- **ACTION ITEM**: Each entry is to be given again word for word; images are dropped.

Saved data entries
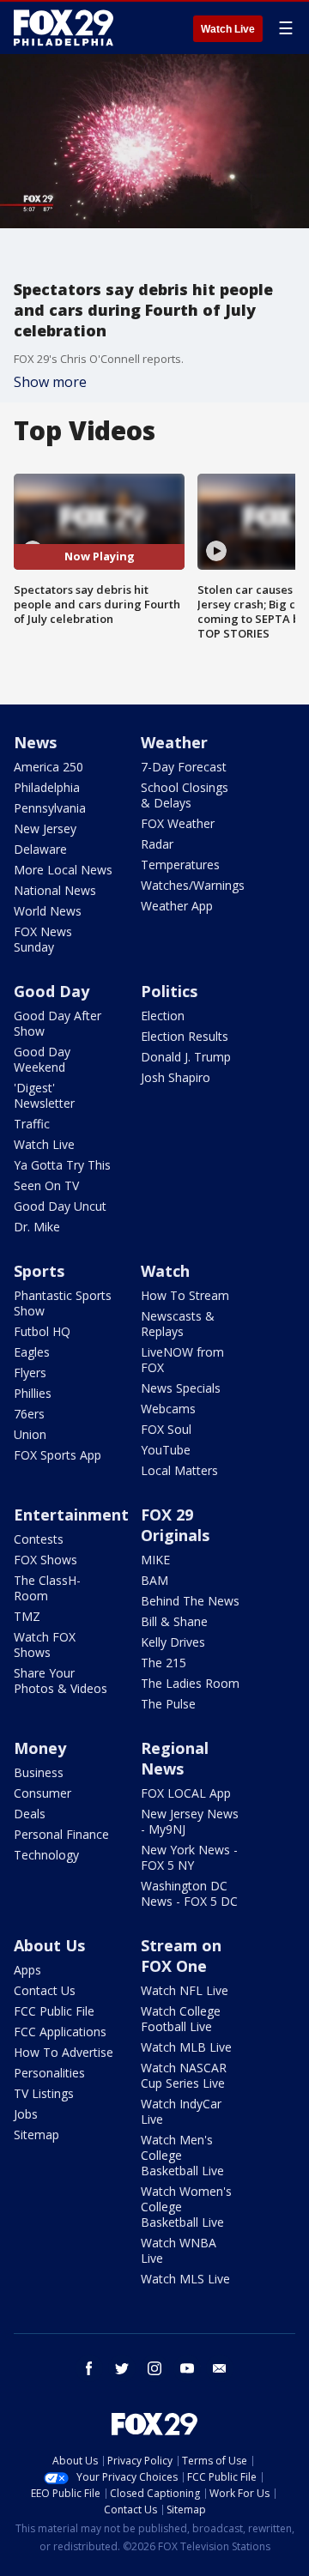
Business (39, 1772)
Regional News (175, 1758)
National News (55, 890)
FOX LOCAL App (186, 1793)
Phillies (33, 1393)
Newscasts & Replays (178, 1323)
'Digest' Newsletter (44, 1095)
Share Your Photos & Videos (60, 1680)
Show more (50, 381)
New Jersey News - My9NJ (190, 1821)
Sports (39, 1271)
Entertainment (71, 1514)
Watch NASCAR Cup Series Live (184, 2075)
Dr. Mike (37, 1226)
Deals (29, 1813)
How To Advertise (63, 2052)
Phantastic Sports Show (63, 1303)
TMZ (27, 1616)
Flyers (30, 1372)
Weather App (177, 906)
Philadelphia (47, 787)
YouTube (166, 1450)
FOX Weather (178, 823)
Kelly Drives (173, 1642)
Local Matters (179, 1470)
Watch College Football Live (181, 2019)
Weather (174, 742)
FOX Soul (166, 1429)
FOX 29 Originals (175, 1524)
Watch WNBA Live (178, 2250)
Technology (46, 1855)
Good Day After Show (57, 1023)
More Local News (63, 870)
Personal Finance (61, 1834)
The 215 (163, 1662)
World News (48, 911)
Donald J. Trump (186, 1057)
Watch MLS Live (185, 2279)
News (35, 742)
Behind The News (190, 1601)
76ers (29, 1414)
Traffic (32, 1124)
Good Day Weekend (42, 1059)
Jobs (26, 2114)
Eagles (32, 1352)
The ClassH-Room (47, 1588)
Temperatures (180, 864)
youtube (187, 2368)
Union (30, 1434)
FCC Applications (60, 2031)
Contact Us (45, 1990)
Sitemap (36, 2134)
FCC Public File (54, 2011)
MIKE (155, 1559)
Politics (169, 991)
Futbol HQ (42, 1331)
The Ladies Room (190, 1683)
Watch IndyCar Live (181, 2111)
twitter (122, 2368)
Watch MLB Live (186, 2047)
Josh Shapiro (175, 1077)
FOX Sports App (57, 1455)
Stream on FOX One (181, 1955)
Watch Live (228, 29)
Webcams (168, 1408)
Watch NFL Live (184, 1990)
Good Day (51, 991)
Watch (165, 1271)
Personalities (49, 2073)
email (219, 2368)
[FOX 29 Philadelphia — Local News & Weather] (63, 27)
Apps (27, 1970)
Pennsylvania (50, 808)
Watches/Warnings (193, 885)
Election (163, 1015)
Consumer (42, 1793)
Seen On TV (46, 1185)
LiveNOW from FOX (182, 1360)
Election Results (184, 1036)
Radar (157, 844)
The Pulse (168, 1704)
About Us (49, 1945)
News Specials (181, 1388)
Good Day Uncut (60, 1206)
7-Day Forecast (184, 767)
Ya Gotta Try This (62, 1165)
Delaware (40, 849)
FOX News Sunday (43, 939)
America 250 (48, 767)
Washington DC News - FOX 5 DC (189, 1893)
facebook (89, 2368)
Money (40, 1748)
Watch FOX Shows (45, 1644)
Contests (39, 1539)
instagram (154, 2368)
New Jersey (45, 828)
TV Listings (44, 2093)
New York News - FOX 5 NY (189, 1857)
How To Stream (185, 1295)
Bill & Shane (174, 1621)
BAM (154, 1580)
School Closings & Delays (184, 795)
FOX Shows (45, 1559)
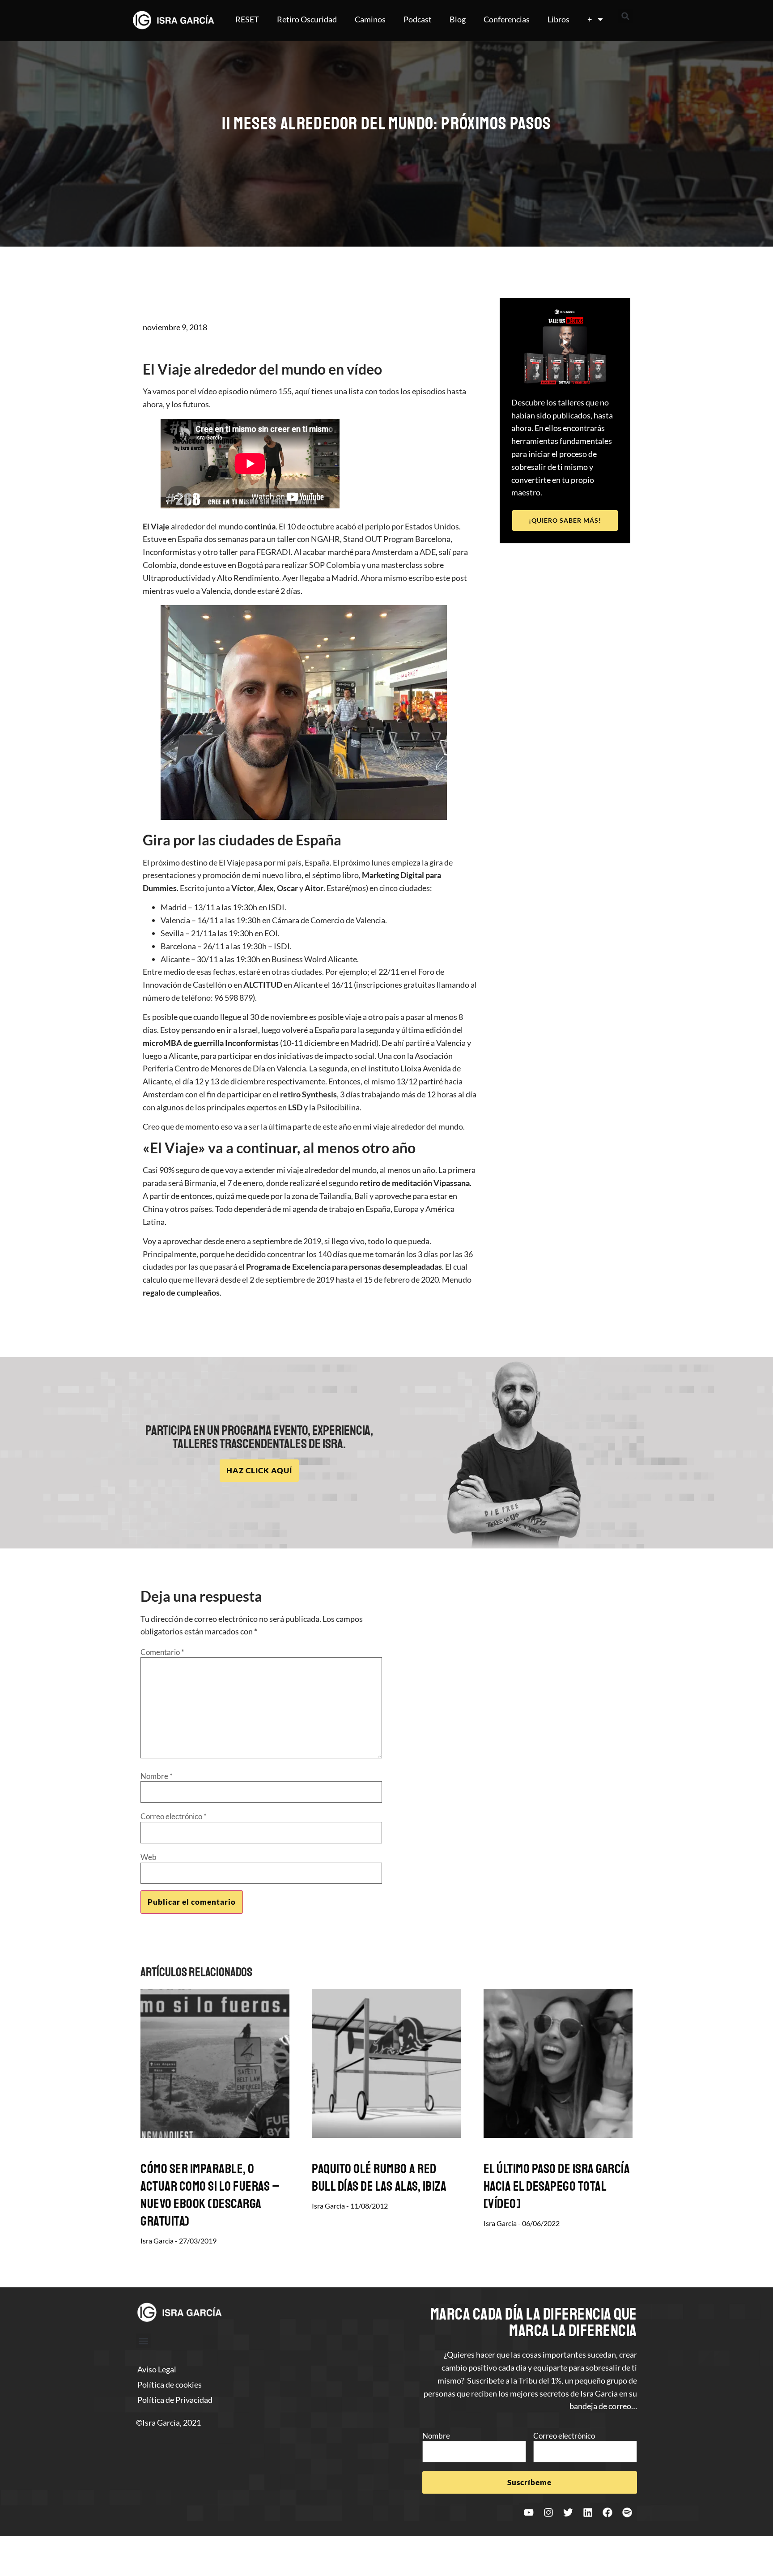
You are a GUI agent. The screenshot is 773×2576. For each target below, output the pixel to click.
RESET (247, 19)
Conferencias (507, 19)
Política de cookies (169, 2384)
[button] (625, 16)
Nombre (156, 1776)
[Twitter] (568, 2512)
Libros (558, 19)
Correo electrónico (173, 1816)
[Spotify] (627, 2512)
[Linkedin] (588, 2512)
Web (148, 1857)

- **TASK ANSWER**:
Business (39, 1772)
Regional News (175, 1758)
National News (55, 890)
FOX LOCAL App (186, 1793)
Phillies (33, 1393)
Newscasts & Replays (178, 1323)
'Digest' Newsletter (44, 1095)
Share Your Photos & Videos (60, 1680)
Show more (50, 381)
New Jersey News - My9NJ (190, 1821)
Sports (39, 1271)
Entertainment (71, 1514)
Watch NASCAR Cup Series Live (184, 2075)
Dr. Mike (37, 1226)
Deals (29, 1813)
How To Advertise (63, 2052)
Phantastic Sports Show (63, 1303)
TMZ (27, 1616)
Flyers (30, 1372)
Weather App (177, 906)
Philadelphia (47, 787)
YouTube (166, 1450)
FOX Weather (178, 823)
Kelly Drives (173, 1642)
Local Matters (179, 1470)
Watch College Football Live (181, 2019)
Weather (174, 742)
FOX Soul (166, 1429)
FOX 29 Originals (175, 1524)
Watch WNBA Live (178, 2250)
Technology (46, 1855)
Good Day After Show (57, 1023)
More Local News (63, 870)
Personal Finance (61, 1834)
The 215 (163, 1662)
World News (48, 911)
Donald J. Trump (186, 1057)
Watch MLS Live (185, 2279)
News (35, 742)
Behind The News (190, 1601)
76ers (29, 1414)
Traffic (32, 1124)
Good Day Weekend (42, 1059)
Jobs (26, 2114)
Eagles (32, 1352)
The ClassH-Room (47, 1588)
Temperatures (180, 864)
youtube (187, 2368)
Union (30, 1434)
FCC Applications (60, 2031)
Contact Us (45, 1990)
Sitemap (36, 2134)
FCC Public File (54, 2011)
MIKE (155, 1559)
Politics (169, 991)
Futbol HQ (42, 1331)
The Ladies Room (190, 1683)
Watch IndyCar Live (181, 2111)
twitter (122, 2368)
Watch MLB Live (186, 2047)
Josh Shapiro (175, 1077)
FOX Sports App (57, 1455)
Stream on FOX One (181, 1955)
Watch Live (228, 29)
Webcams (168, 1408)
Watch NFL Live (184, 1990)
Good Day (51, 991)
Watch (165, 1271)
Personalities (49, 2073)
email (219, 2368)
[FOX 29 Philadelphia — Local News & Weather] (63, 27)
Apps (27, 1970)
Pennsylvania (50, 808)
Watches/Warnings (193, 885)
Election (163, 1015)
Consumer (42, 1793)
Seen On TV (46, 1185)
LiveNOW from FOX (182, 1360)
Election Results (184, 1036)
Radar (157, 844)
The Pulse (168, 1704)
About Us (49, 1945)
News Specials (181, 1388)
Good Day Uncut (60, 1206)
7-Day Forecast (184, 767)
Ya Gotta Try This (62, 1165)
Delaware (40, 849)
FOX News Sunday (43, 939)
America 250 (48, 767)
Washington DC News - FOX 5 DC (189, 1893)
facebook (89, 2368)
Money (40, 1748)
Watch FOX Shows (45, 1644)
Contests (39, 1539)
instagram (154, 2368)
New Jersey (45, 828)
TV Listings (44, 2093)
New York News - FOX 5 NY (189, 1857)
How To Stream (185, 1295)
Bill & Shane (174, 1621)
BAM (154, 1580)
School Closings & Delays (184, 795)
FOX Shows (45, 1559)
You are a GUI agent. The screenshot is 773×2576. For each target below, output the pixel to click.
RESET (247, 19)
Conferencias (507, 19)
Política de cookies (169, 2384)
[button] (625, 16)
Nombre (156, 1776)
[Twitter] (568, 2512)
Libros (558, 19)
Correo electrónico (173, 1816)
[Spotify] (627, 2512)
[Linkedin] (588, 2512)
Web (148, 1857)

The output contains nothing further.